* Start Selected text *

Bay Area Science Fiction Association
- Abbreviation: BASFA
- Formation: 1991
- Type: NGO
- Purpose: Social
- Location: San Francisco, California;
- Region served: San Francisco Bay Area
- President: Trey Haddad
- Website: www.basfa.org

= Bay Area Science Fiction Association =

Bay Area Science Fiction Association (BASFA) is a science fiction fandom social club. The organization was founded after a committee meeting for the SiliCon science fiction convention in 1991 by several Bay Area convention organizers (SMOFs) looking for a reason to meet other than at committee meetings. The club has met weekly since 1991, at various locations in the southern portion of the San Francisco Bay Area.

==Organization==
BASFA has an elected president, vice-president, treasurer, and secretary, who serve until a new election is called or until that official has missed thirteen consecutive meetings. Terms of service often last several years uninterrupted.

* End Selected text *

» To do
a) According to the BASFA profile, how often has the club met since 1991?
b) Summarize the BASFA profile in two sentences.
c) Translate this sentence from the BASFA profile into Spanish: "The club has met weekly since 1991, at various locations in the southern portion of the San Francisco Bay Area."

* Start Raw data *

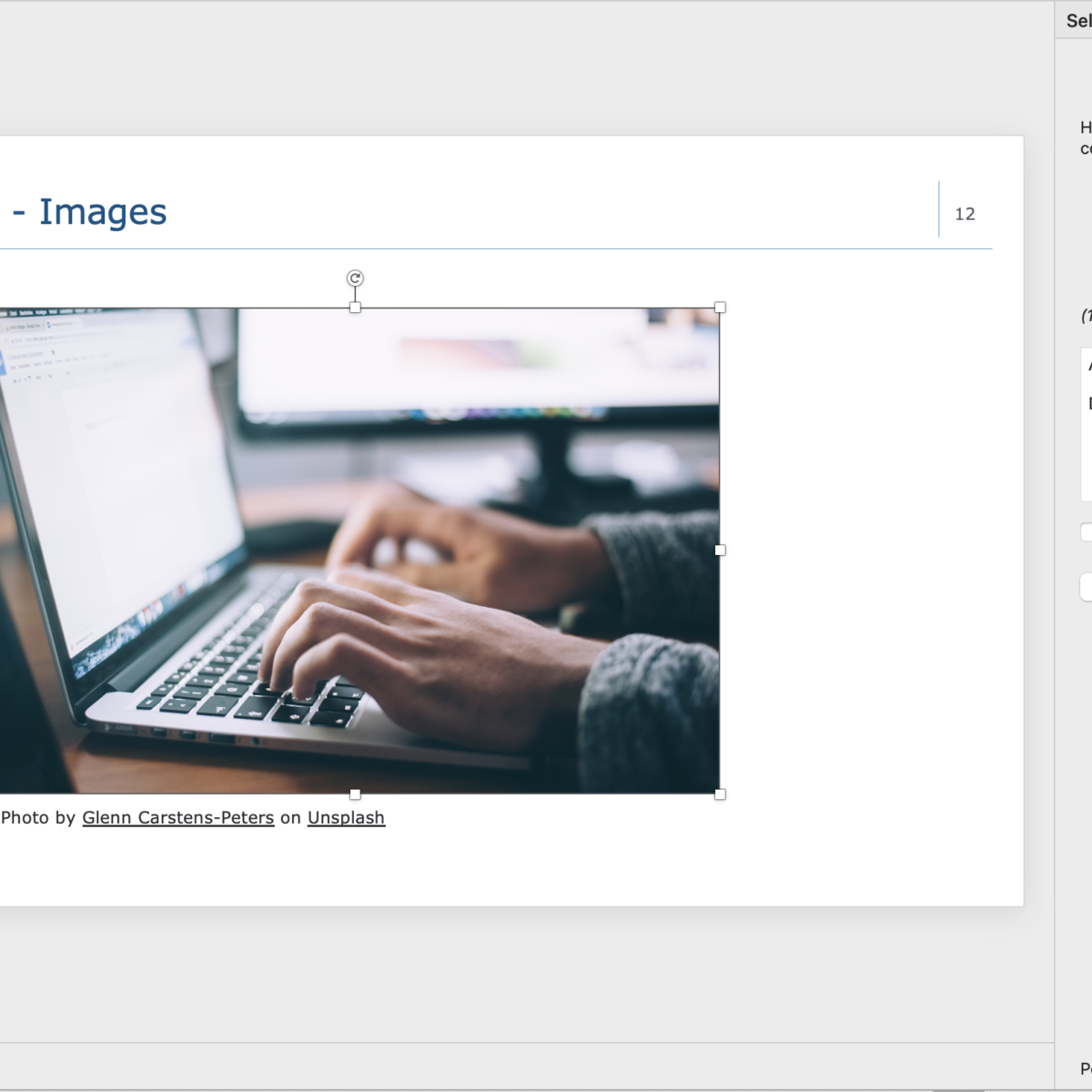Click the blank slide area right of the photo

* End Raw data *
* Start Raw data *

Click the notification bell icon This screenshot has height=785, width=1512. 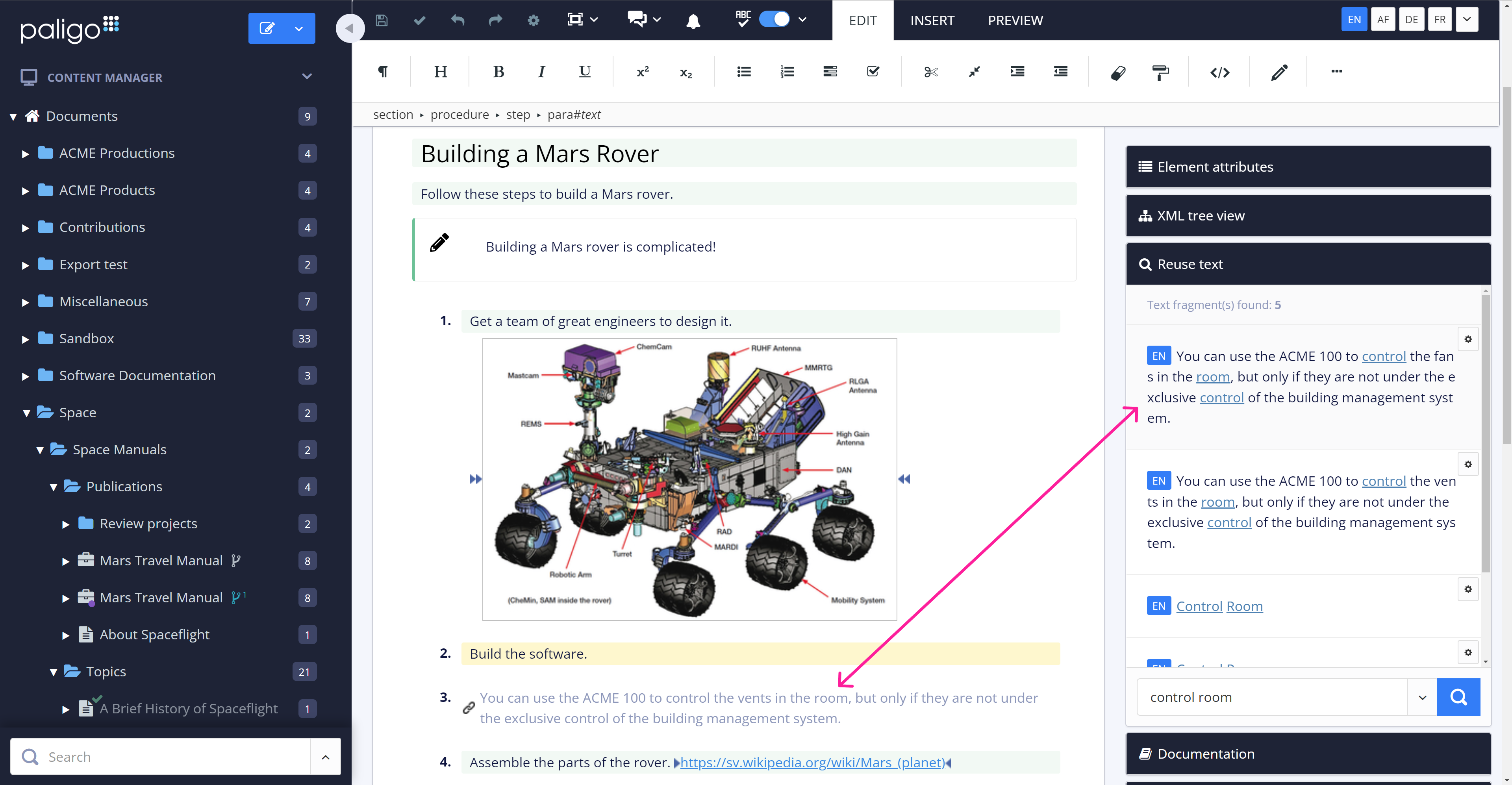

* End Raw data *

» Answer list
a) Weekly.

b) The Bay Area Science Fiction Association (BASFA) is a science fiction fandom social club founded in 1991 by several Bay Area convention organizers after a committee meeting for the SiliCon convention, and it has met weekly ever since at various locations in the southern San Francisco Bay Area. The club elects a president, vice-president, treasurer, and secretary, who serve until a new election is called or until they miss thirteen consecutive meetings.

c) El club se ha reunido semanalmente desde 1991, en diversos lugares de la parte sur del Área de la Bahía de San Francisco.